There is something about this type of person which boils my blood. YANBU

monkeymonkey2010 · 23/10/2019 17:54

You're CHOOSING to live in an expensive area - you can always move to a cheaper area and your DD can go to a different school.
She doesn't HAVE to go to this one particular school that requires living in an expensive area to meet catchment criteria.

It's only going to get more expensive as she gets older and builds her own social life which you will have to fund.....then of course the extra costs of "keeping up with the Jones's" which you've already bought into.

Did you get any money from the sale of his house?

Jaxhog · 23/10/2019 17:59

The key question is, does he also pay a proper wack towards caring for his daughter? If he does, then YABU, if not then YANBU.

Soontobe60 · 23/10/2019 18:00

You absolutely did not need to stay in a house you couldn't afford. That was your decision. I'm not sure why he would pay the mortgage if he didn't live there anymore? And if it was in his name, any debt for non payment would have been his. It sounds like he lived within his means and you didn't.
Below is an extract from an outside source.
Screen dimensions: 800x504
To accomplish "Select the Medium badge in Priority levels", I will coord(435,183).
BeatriceTheBeast · 23/10/2019 18:03

Sorry, how did you have a mortgage in your last house, but now you are renting? Did you not get anything from the sale of your house.
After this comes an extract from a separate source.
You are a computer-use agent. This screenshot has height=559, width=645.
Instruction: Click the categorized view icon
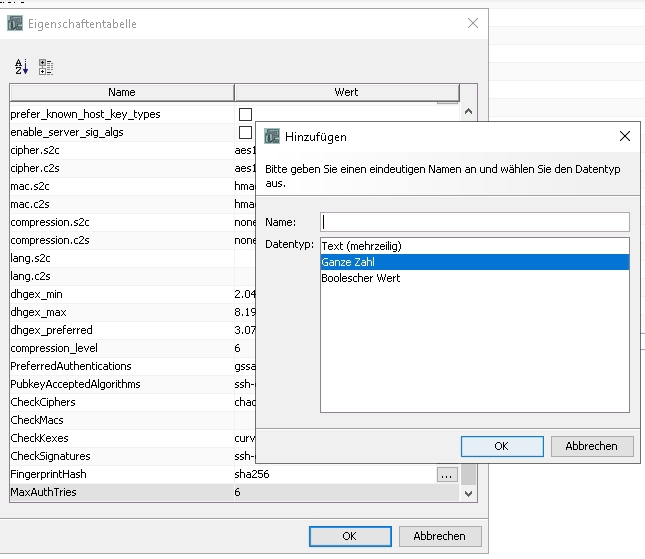point(46,67)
I do think YABU tbh, as you instigated the split, then had 50/50 responsibility for your dc, his mum has died and now he can afford to buy somewhere. He must have contributed a bit to the house you shared too. He doesn't win any prizes for that, but I also don't think he's done anything terrible or unfair. Unless I'm missing something.

Anotherlongdrive · 23/10/2019 18:09

OP, you need to forget him.

You need to forget what choices you made back then. Hating him isnt making your situation better.

Take that energy and work on your financial situation and general situation.

AnyOldPrion · 23/10/2019 18:09

That’s shitty. I’m with you on this Indie. I completely understand the guilt and letting him away with whatever he says. I recently split from my husband and he’s financially way better off than I am, but he still kicks off over shared costs and I pay them because it’s easier than trying to get blood out of a stone.

But try to remember how much better your life is without him. He’s shat on you, but you can’t go back and do anything different. You have to move on from where you are. I am so much looking forward to DS being old enough that I no longer have to be in contact and I can stop being dragged back in to the up and down feelings he still manages to inspire because he’s a selfish asshole.

Your time will come. I’m aiming eventually for a tiny flat. I’m 50, so I don’t know if I’ll ever manage, but when I don’t need to be near school, I can move somewhere much cheaper.

Hang in there.

billy1966 · 23/10/2019 18:12

OP,

Of course YANBU.

You have carried the load over the years and supported your DD to the detriment of your credit rating.

However, he came by the money, he is ahead of you financially, having put himself ahead of his DD always.

Plonked.

You have every right to be pissed off.

Give yourself a certain amount of time to feel like that and then try and move on.

He's not worth it.

It sounds like you are a great Mum who has really focused on her child having the best future possible.

Be very proud of yourself.💐

Oblomov19 · 23/10/2019 18:15

You moved out of the house, because of memories? And he sold it and you got no share of the profits?

BeatriceTheBeast · 23/10/2019 18:15

And you're right that it's a lot better for your dd that one of her parents has bought a house. That might help her in the future.

BeatriceTheBeast · 23/10/2019 18:16

And he sold it and you got no share of the profits?

Hang on, what? This changes things completely. How the fuck did that happen?